During the production of steel in a converter furnace, impurities referred to as "slag", float atop the molten metal. It is desirable to remove the molten metal from the furnace separately from as much of the slag as possible to minimize the amount of impurities within the metal. One conventional way of achieving that result is to tilt the furnace while plugging a tap hole of the furnace so as to block the exit of slag, and then unplugging the tap hole after at least most of the slag has passed thereover, whereby molten metal will be poured from the tap hole while the slag remains in the furnace.
It is desirable that the plug create an effective seal with the surface of the tap hole in order to minimize the leakage of slag past the plug. Also, it is desirable to install the plug deeply into the tap hole in order to minimize the amount of slag which can enter the tap hole. A plug must overcome certain formidable obstacles in order to achieve those goals.

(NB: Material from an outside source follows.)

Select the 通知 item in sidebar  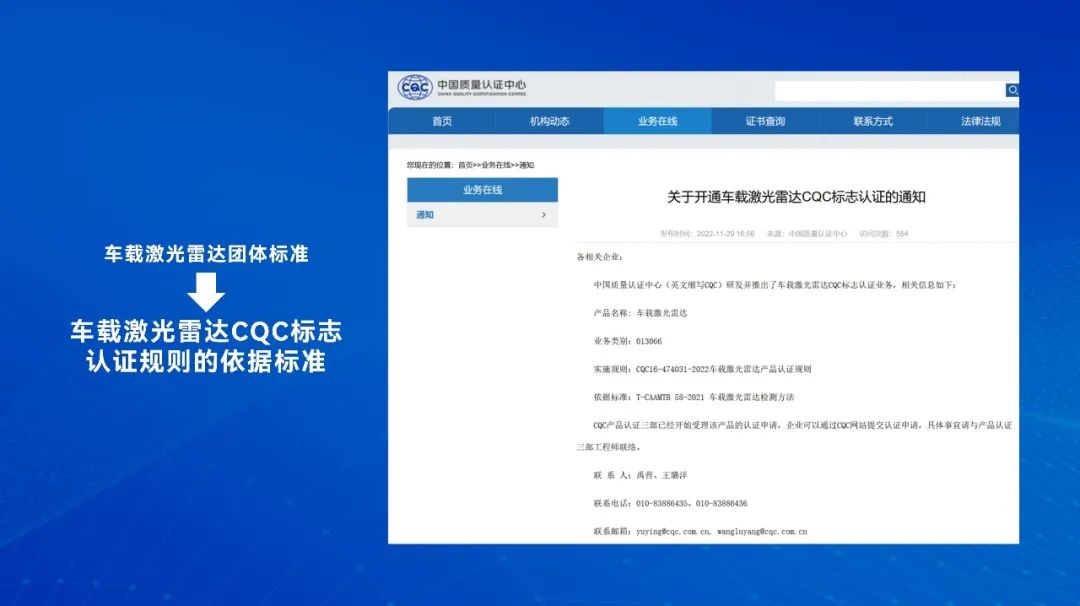(x=426, y=215)
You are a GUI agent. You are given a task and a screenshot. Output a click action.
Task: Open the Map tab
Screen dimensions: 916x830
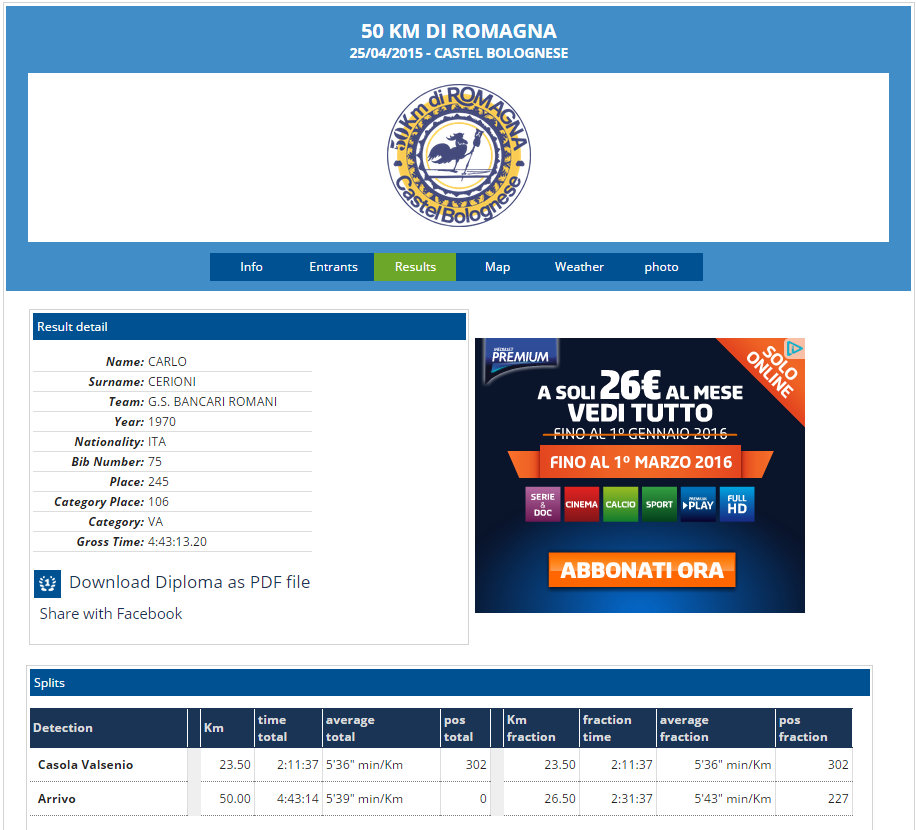[x=497, y=267]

One obstacle relates to the high temperatures present within the tap hole, e.g., temperatures which may exceed 3000.degree. F., which restrict the types of materials which can be employed when forming the plug.
Another obstacle involves a non-uniform cross-sectional shape of the surface of the tap hole. That is, due to an uneven wear of that surface during the pouring of molten metal and/or a depositing of metal or slag on the surface, the surface of a well used tap hole can become highly irregular in cross-sectional size and shape. As a result, gaps tend to be formed between the plug and the tap hole surface, resulting in an appreciable leakage of slag during a tapping sequence.

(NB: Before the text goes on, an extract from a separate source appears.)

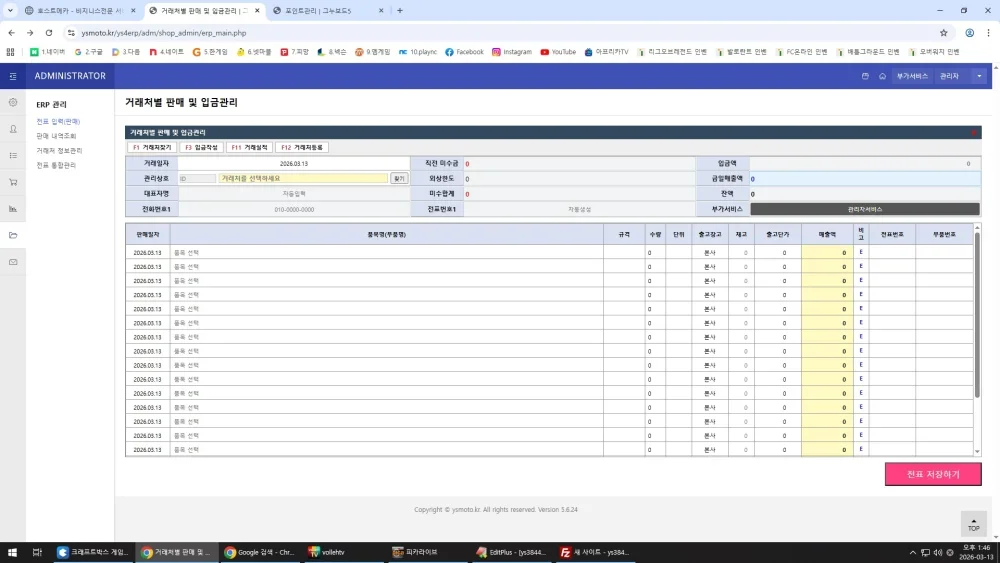
Task: Click the shop storefront icon in header
Action: tap(865, 76)
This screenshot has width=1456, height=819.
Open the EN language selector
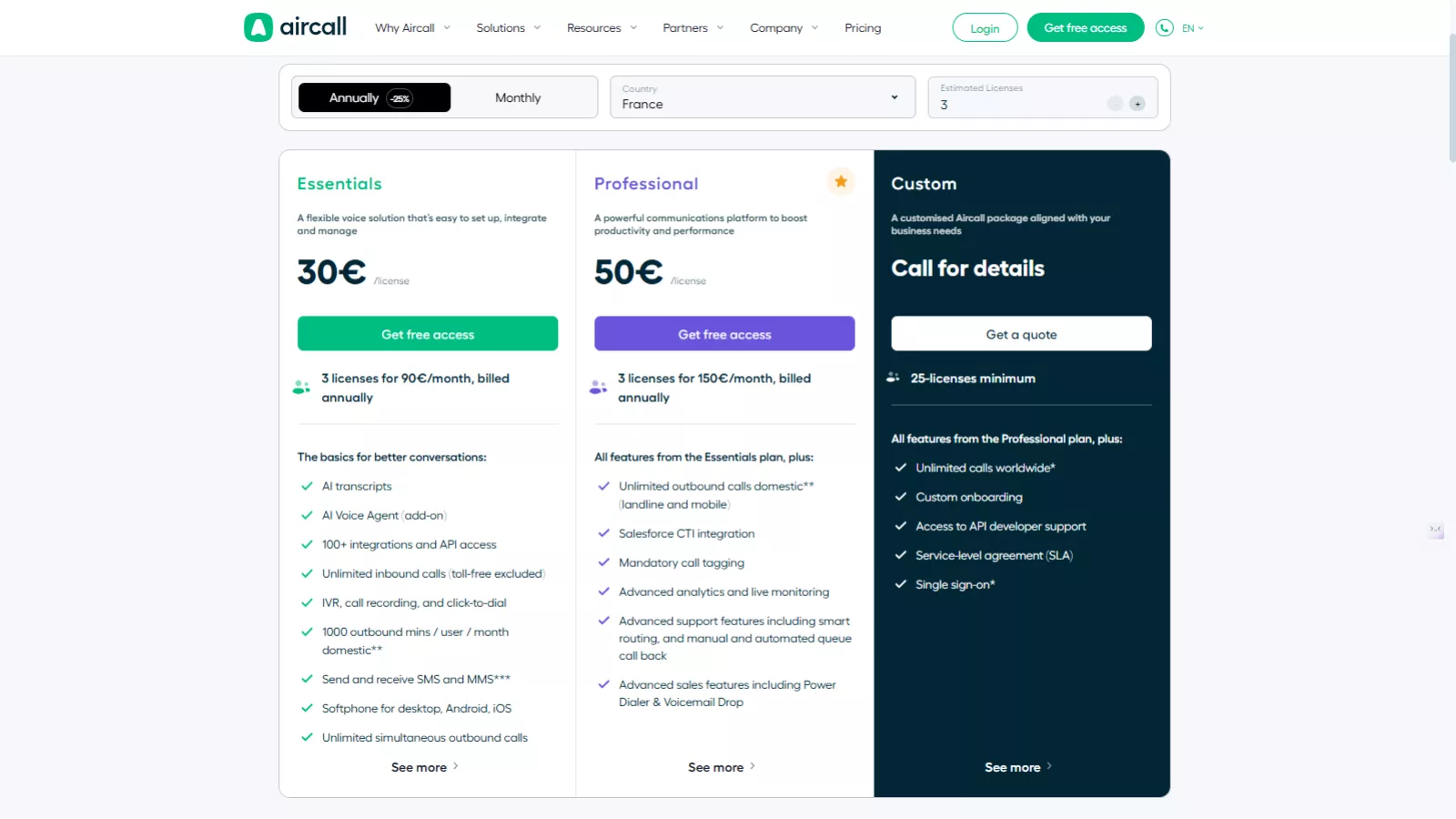(x=1189, y=27)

Various techniques for plugging the tap hole have been proposed, see for example U.S. Pat. Nos. 3,124,854; 3,398,945; 3,540,627; 4,030,709; 4,471,950; and 4,826,139.
In U.S. Pat. No. 4,471,950 a blunt-nosed plug is formed of a ceramic material. A wedge disposed inside the plug can be pushed forwardly by a manual rod to expand the plug into engagement with the surface of the tap hole. It may be difficult to maneuver plugs of this type such that the plug is pushed deeply into the tap hole before being expanded. Furthermore, the plug provides no projection for the outer surface of the ceramic material. Any rubbing of that surface against the tap hole could result in damage to the ceramic material. In addition, the wedge is relatively short in length and thus may not impose sufficiently high forces to the rear end of the plug for effectively resisting the leakage of slag therepast.
In U.S. Pat. No. 4,826,139, a concrete plug is disclosed which can be installed deeply into the tap hole. This is made possible because the plug diameter is smaller than the diameter of the tap hole, i.e., a loose-fit exists. Bendable metal strips disposed behind the plug serve to engage the surface of the tap hole and resist outward movement of the plug until the metal strips have been softened by the heat of the molten metal during a tap sequence. It would be desirable, however, to create a better fit between the plug and the surface of the tap hole for more completely blocking the outflow of slag.
The remaining ones of the above-listed patents disclose pushing a frusto-conically shaped plug of steel or masonry into the tap hole. The cone is inserted at the end of a pole until coming to rest on the lip of the tap hole. Often, as the result of slag or steel build-up on the tap hole lip, there may be insufficient room in which to wedge the plug in place. Also, since the lip of the tap hole tends to wear and thus become enlarged after prolonged usage, it is usually necessary for the user to stock more than one plug size.
It has also been proposed to form a plug body of a special composition which, when heated to the high temperatures present in the tap hole, tends to expand into tighter contact with the tap hole surface. However, such plugs are relatively expensive.